Secondly, there is the metadata repository. Whenever metadata is captured through any of the three approaches, it should be stored in a central repository. This will drive consistency and prevent duplication. For example, say that a system-driven effort mapped out the metadata for a customer master system. Later, a use case-driven approach starting with a marketing use case identifies this customer master as a feeding system. Instead of creating a new, duplicate entry (and re-populating all of its metadata), the existing customer master system can just be referenced. A metadata repository can be instantiated through a combination of a data catalog, data dictionary, and business glossary.
Roles
To enable effective data management and to reach that plane where the three spheres interact, it helps to understand the people dimension, because in the end, specifically driving adoption, it’s all about people. The figure below presents a view of key roles and where they typically operate.
Instead of elaborating on each role, let me call out a few key insights:
- Three roles, by their very definition, should drive the bringing together of the three spheres more than any others: the chief data officer, data architect, and data product owner. The CDO does this at a strategic level — they have the power to articulate why it is critical to get to the center of the figure, educate leadership, and engage executives to drive change and a data-driven mindset. The data architect can do this at a more granular, solution-specific level. For new transformations, they can ensure that for given use cases, the right data is consumed from the right places. As for the data product owner, I will come back to this in a bit more detail further below.

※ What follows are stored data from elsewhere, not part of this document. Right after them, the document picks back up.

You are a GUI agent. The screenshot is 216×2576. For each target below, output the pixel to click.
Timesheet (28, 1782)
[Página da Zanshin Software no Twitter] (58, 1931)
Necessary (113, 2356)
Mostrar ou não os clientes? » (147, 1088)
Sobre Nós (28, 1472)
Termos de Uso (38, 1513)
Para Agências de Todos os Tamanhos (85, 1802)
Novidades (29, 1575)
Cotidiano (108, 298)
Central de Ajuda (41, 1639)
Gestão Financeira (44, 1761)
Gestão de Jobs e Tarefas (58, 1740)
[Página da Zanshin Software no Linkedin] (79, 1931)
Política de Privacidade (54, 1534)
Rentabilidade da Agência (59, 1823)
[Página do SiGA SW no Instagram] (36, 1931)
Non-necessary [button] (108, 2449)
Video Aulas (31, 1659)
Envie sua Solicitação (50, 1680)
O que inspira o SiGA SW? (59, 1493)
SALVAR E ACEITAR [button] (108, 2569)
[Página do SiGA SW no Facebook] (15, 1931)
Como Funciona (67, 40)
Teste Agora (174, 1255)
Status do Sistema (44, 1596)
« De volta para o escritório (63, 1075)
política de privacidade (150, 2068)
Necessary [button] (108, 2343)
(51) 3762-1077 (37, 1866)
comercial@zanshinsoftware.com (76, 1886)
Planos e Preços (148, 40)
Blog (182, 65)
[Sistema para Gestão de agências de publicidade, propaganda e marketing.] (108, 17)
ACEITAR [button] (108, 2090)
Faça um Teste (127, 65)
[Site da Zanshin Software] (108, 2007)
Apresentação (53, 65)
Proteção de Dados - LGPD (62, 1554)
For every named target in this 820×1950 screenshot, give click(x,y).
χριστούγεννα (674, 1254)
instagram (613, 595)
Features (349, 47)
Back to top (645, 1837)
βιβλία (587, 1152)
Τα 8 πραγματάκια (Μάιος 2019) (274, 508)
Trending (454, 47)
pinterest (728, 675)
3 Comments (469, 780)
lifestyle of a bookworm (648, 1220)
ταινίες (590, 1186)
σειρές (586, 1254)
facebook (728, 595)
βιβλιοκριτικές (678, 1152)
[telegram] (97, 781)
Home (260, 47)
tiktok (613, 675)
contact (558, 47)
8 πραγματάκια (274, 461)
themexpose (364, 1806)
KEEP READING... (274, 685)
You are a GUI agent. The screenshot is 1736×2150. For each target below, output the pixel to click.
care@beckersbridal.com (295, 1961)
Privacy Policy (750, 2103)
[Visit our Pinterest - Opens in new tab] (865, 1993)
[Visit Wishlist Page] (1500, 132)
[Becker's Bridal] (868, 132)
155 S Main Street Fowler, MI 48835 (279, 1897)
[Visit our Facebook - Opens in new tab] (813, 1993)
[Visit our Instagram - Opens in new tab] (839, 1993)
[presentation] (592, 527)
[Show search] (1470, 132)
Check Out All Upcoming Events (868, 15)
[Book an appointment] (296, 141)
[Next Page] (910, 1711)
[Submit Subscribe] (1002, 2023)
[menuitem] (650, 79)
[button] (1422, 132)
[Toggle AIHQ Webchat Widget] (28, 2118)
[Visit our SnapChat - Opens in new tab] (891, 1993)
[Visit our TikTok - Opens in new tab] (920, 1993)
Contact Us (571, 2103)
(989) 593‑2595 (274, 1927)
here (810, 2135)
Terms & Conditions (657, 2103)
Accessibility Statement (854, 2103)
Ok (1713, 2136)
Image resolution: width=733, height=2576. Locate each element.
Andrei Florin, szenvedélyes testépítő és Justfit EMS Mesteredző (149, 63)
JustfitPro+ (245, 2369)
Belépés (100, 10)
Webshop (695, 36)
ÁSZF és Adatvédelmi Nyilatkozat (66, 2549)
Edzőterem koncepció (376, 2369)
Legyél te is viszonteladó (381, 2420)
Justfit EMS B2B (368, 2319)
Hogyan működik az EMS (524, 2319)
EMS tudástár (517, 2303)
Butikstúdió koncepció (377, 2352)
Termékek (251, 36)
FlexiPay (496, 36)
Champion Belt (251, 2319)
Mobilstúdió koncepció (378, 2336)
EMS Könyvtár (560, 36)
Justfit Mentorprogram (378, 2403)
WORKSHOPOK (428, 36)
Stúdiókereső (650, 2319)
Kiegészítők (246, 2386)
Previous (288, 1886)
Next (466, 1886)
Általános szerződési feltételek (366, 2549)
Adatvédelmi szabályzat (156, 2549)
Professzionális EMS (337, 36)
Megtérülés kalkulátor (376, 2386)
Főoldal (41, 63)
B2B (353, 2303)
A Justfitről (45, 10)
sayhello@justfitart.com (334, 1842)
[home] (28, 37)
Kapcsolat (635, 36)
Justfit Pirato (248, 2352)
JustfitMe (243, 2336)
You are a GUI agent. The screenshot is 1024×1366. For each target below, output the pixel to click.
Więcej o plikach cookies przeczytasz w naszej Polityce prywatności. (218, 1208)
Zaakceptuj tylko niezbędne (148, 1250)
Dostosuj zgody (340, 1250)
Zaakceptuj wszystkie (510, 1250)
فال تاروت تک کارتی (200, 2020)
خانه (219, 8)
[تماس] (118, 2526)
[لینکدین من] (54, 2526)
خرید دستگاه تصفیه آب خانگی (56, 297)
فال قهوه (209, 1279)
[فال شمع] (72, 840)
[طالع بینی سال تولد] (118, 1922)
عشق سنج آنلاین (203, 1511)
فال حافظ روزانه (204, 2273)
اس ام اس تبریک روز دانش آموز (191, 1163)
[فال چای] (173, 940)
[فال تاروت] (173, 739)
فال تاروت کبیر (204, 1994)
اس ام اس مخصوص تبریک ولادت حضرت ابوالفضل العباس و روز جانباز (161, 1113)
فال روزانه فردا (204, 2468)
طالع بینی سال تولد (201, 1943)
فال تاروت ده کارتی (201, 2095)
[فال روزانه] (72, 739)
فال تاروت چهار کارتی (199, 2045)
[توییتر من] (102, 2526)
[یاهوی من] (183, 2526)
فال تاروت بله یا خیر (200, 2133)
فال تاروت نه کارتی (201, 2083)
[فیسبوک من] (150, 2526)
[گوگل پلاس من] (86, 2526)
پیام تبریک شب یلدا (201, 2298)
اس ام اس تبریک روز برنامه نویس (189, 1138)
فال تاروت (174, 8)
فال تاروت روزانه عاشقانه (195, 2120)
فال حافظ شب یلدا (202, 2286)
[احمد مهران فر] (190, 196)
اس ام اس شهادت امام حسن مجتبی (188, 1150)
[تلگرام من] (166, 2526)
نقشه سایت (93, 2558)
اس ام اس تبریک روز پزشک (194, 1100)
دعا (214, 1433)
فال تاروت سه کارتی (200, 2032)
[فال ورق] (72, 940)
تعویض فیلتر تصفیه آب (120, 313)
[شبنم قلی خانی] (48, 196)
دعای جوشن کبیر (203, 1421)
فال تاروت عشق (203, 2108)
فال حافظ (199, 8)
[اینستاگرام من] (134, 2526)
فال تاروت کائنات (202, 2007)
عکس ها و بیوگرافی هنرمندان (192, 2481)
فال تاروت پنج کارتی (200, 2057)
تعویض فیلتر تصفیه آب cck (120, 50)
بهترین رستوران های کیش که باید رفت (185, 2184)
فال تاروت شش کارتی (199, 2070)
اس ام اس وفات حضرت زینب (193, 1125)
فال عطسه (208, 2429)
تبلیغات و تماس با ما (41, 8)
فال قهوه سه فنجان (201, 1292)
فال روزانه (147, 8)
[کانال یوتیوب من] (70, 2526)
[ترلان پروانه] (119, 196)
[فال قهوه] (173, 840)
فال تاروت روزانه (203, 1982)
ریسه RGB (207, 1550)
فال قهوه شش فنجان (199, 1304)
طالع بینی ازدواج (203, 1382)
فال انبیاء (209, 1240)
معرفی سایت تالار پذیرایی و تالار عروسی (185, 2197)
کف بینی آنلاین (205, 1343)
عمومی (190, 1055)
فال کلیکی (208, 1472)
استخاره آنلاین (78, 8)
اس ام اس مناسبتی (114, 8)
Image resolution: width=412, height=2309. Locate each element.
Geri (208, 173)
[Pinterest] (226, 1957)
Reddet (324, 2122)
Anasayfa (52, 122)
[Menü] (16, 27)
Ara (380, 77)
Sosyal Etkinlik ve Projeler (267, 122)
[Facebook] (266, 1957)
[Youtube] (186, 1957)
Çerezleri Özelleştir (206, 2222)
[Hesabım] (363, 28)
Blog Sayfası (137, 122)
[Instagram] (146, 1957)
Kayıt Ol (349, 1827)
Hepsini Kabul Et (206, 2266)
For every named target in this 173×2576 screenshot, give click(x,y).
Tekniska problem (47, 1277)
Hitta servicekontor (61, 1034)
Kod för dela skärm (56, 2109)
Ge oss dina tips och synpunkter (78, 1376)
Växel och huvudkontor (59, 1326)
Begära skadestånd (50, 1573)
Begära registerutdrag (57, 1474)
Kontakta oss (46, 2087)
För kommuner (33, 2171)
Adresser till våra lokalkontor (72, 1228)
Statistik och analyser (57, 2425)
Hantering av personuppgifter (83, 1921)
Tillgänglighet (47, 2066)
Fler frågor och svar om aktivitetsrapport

- Several roles are predominantly operating in a single sphere. Examples are database engineers and business analysts. These roles are specifically important to consider, as they might not naturally venture outside of their respective spheres, yet they are critical for the overall framework to drive value. Taking business analysts as an example, they are critical to derive requirements for the data for respective use cases and to drive the ultimate value creation, as their analyses should be conducted on the right data from the right source.
- Like any model or figure, this is a simplification of reality. For example, technically, any (good) Data Quality analyst would not create Data Quality rules without considering the intended use of the data; after all, Data Quality is the evaluation of fitness of data for specific use cases. But in reality, they are mostly operating on the plane between Data Modeling (identifying data elements and creating corresponding business and Data Quality requirements) and systems (implementing for data in given systems).
Connection to Data Products
More than any other data concept, data products embody what it entails to get to the center of the figure where the three spheres overlap. A data product typically consists of a single system that contains data and insights for a given data domain, and it functions as a reusable data asset that has been designed to serve specifically identified consuming use cases. It is where systems, Data Modeling, and business processes come together.
This is why the data product owner was placed in the center of the figure, and why establishing an approach around these strategic data assets can accelerate an organization’s journey to unlock value.
Conclusion
In summary, effective (meta-)data management requires the integration of information from three spheres: physical systems, Data Modeling, and business processes and use cases. This unlocks the insights and value creation that Data Management can generate. For those organizations that have not sufficiently succeeded in connecting these spheres to access their potential benefits, utilizing a data product approach can kickstart the journey.